11.1.09

O Jogador


Meus cumprimentos a todos os da casa.



para Flávio B.


No dia em que você voltou, chegou à casa exatamente quando eu já contava vinte e sete cachorros no portão. Não pareceu curioso ou mesmo interessado no fato; pude reparar que, coincidência ou não, todos silenciaram enquanto você passava. Nenhum deles estava livre de pulgas ou feridas; todos grunhiam, brigavam por espaço e rosnavam enquanto se acomodavam sob as flores da entrada. Ainda chegaram uns tantos em levas posteriores e, por fim, isolaram toda a fachada da casa, o jardim e os portões. Acredito que, naquele dia, nenhum dos cães vadios da cidade desviou da mais insólita matilha de que já tive notícia.


Lembro que você me pediu que buscasse uma cerveja, que tossiu no primeiro trago e pediu que eu também esperasse que ela esquentasse um pouco para que pudéssemos bebê-la juntos. Conversamos durante horas no sofá branco e surrado da sala, quase sempre sobre suas histórias de uma juventude longínqua, em tempos imemoriais e lugares esquecidos, casos tão vivos e formidáveis, que eu infantilmente imaginava se não passariam todos de invenção.
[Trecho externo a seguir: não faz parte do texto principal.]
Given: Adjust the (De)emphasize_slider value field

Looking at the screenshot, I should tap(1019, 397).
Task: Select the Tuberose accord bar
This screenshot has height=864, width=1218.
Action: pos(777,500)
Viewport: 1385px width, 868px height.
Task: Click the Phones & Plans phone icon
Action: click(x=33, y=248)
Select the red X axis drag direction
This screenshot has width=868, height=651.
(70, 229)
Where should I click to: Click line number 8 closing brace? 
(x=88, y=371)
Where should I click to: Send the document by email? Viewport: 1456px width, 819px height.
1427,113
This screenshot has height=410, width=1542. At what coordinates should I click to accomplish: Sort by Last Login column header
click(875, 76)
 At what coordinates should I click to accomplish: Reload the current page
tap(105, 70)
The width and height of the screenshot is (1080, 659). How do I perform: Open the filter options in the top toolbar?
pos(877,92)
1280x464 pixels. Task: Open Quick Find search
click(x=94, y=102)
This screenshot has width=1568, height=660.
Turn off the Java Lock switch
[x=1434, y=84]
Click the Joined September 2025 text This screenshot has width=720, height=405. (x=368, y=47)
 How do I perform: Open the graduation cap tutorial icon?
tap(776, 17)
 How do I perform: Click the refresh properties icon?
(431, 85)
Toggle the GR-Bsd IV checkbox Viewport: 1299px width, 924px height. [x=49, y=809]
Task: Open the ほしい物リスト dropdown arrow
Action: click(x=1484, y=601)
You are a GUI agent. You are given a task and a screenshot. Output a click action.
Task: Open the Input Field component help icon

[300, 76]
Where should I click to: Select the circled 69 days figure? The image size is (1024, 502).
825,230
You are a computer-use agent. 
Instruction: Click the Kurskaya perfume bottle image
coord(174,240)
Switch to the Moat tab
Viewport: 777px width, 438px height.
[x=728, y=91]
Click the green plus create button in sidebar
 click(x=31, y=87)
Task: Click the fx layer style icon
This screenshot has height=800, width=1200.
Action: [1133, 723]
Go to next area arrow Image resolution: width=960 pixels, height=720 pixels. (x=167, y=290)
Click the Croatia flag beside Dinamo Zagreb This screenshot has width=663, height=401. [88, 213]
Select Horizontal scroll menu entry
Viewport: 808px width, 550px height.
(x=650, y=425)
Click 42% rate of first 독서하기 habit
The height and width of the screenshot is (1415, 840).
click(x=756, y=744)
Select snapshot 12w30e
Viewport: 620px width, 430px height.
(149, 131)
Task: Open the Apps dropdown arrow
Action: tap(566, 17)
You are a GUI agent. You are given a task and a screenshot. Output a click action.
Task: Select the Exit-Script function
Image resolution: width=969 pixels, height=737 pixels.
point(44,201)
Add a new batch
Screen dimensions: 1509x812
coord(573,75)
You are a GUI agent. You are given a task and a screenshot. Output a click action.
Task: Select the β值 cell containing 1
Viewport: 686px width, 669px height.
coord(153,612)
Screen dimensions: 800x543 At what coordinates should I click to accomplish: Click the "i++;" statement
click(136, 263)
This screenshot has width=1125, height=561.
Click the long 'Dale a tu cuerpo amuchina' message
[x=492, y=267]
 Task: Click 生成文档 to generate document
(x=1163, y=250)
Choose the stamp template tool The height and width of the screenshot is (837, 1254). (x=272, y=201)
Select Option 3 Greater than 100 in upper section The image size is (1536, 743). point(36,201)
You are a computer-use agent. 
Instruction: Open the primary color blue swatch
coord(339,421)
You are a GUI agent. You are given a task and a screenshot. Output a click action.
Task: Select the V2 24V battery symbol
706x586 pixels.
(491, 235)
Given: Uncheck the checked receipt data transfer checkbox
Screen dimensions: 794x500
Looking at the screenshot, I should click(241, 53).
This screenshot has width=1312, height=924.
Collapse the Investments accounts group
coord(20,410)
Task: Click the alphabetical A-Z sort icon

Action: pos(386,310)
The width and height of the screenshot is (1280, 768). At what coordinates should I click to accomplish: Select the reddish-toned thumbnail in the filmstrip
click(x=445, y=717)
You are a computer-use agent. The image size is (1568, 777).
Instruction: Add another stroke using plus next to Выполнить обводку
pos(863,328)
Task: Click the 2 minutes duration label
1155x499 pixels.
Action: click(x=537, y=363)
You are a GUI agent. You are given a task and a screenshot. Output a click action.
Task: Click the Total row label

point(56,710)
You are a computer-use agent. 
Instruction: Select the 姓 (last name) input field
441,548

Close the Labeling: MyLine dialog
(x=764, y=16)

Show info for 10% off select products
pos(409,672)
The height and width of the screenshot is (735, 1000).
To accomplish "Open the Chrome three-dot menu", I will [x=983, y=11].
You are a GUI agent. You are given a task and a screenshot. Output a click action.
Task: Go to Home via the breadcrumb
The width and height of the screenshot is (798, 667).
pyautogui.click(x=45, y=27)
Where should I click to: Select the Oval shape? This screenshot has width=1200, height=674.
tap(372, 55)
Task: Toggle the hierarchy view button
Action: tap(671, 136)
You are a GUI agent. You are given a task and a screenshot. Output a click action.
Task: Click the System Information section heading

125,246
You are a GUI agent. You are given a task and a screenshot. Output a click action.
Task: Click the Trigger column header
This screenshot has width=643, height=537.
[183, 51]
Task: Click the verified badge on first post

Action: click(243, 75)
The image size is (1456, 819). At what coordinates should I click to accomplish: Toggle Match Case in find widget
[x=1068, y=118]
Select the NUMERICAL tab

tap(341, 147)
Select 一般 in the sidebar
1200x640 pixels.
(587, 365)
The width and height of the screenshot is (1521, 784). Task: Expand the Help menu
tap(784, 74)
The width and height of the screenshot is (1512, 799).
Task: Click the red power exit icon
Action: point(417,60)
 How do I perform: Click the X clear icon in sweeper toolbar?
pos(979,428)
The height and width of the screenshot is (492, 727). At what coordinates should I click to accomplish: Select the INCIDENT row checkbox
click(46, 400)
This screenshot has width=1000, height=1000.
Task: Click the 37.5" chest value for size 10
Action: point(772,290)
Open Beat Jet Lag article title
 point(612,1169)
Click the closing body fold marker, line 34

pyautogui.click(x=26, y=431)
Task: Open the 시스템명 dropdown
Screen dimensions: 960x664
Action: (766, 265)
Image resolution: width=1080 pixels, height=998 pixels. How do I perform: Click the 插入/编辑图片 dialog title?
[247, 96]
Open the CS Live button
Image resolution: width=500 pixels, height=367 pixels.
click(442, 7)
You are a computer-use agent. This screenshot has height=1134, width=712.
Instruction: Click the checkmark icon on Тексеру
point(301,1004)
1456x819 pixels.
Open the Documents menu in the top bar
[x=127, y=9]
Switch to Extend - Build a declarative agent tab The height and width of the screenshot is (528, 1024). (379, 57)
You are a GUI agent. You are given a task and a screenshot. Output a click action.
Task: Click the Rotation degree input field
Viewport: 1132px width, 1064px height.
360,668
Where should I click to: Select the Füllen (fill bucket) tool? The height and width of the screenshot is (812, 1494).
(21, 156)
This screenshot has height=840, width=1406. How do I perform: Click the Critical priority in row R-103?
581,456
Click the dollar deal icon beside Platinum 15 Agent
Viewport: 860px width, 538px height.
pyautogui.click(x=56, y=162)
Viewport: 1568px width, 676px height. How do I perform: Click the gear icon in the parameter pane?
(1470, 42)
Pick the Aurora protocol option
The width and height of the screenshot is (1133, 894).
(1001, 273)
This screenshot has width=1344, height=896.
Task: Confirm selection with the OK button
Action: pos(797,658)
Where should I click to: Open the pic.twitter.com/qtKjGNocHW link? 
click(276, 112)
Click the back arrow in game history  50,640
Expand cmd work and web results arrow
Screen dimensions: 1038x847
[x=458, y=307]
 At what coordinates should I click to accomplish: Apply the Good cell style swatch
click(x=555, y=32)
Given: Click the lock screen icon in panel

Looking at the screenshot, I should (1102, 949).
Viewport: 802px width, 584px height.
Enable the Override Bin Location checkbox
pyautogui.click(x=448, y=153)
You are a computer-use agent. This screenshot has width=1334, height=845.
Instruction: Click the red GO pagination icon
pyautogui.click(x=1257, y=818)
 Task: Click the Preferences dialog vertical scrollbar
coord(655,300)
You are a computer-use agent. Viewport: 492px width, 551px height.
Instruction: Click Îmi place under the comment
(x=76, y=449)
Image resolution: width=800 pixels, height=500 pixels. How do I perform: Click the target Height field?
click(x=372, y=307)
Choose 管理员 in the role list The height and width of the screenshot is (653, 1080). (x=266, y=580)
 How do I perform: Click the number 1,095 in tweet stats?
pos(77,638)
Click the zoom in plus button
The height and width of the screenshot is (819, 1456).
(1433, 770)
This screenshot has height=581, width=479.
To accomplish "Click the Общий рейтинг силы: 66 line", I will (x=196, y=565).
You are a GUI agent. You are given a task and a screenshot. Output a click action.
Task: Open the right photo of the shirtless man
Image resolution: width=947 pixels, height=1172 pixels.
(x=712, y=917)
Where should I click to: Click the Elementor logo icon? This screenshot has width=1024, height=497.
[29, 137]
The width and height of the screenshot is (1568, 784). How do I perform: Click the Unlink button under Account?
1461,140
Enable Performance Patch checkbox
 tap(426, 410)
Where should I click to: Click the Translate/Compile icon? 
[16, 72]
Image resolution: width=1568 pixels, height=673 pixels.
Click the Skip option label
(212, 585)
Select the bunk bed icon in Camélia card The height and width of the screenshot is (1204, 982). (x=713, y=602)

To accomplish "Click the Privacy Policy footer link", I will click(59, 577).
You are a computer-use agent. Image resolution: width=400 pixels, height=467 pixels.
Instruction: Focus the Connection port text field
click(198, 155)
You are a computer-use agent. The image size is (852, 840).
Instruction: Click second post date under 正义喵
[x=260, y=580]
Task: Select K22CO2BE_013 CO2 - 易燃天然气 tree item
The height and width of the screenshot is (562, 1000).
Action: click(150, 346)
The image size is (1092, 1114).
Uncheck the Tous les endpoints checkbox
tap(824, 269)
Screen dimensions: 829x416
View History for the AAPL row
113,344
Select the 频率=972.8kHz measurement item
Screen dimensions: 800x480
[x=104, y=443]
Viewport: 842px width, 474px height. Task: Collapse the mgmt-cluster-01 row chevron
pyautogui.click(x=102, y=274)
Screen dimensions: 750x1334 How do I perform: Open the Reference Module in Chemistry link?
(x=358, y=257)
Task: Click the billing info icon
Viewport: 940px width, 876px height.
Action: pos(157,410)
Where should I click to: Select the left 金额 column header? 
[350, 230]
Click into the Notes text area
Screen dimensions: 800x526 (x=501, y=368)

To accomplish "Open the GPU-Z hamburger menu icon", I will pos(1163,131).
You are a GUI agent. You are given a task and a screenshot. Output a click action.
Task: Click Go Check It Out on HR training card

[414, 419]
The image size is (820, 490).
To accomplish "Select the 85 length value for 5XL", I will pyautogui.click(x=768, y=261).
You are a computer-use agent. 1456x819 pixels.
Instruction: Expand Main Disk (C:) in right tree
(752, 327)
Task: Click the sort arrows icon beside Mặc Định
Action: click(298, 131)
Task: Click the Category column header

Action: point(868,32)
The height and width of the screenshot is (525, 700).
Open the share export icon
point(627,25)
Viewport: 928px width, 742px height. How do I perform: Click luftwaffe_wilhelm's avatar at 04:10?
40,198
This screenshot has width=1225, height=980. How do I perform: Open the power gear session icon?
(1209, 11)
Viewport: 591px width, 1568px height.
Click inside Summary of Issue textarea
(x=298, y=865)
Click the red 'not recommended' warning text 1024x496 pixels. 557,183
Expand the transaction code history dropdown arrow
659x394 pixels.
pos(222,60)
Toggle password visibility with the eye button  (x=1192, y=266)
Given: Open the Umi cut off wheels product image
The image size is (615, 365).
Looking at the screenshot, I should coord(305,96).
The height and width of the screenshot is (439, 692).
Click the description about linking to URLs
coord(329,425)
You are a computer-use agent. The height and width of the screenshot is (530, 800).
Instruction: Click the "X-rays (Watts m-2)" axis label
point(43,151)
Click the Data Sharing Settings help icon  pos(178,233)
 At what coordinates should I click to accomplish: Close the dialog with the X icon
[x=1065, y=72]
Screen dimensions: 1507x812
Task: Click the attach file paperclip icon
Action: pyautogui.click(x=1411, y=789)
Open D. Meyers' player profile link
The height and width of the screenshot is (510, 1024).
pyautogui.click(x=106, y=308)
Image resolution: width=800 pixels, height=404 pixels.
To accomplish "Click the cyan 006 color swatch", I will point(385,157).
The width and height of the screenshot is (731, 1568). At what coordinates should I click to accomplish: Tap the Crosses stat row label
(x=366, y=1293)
Você falou bastante sobre as árvores do jardim, especialmente sobre a mangueira que permanece atrás da casa e um pinheiro que nunca deveríamos plantar, salvo se quiséssemos atrair a morte. Irritou-se quando, atencioso, respondi que não ao menino que perguntava do portão se poderia pegar as romãs caídas no quintal. Estranhamente não havia nenhuma.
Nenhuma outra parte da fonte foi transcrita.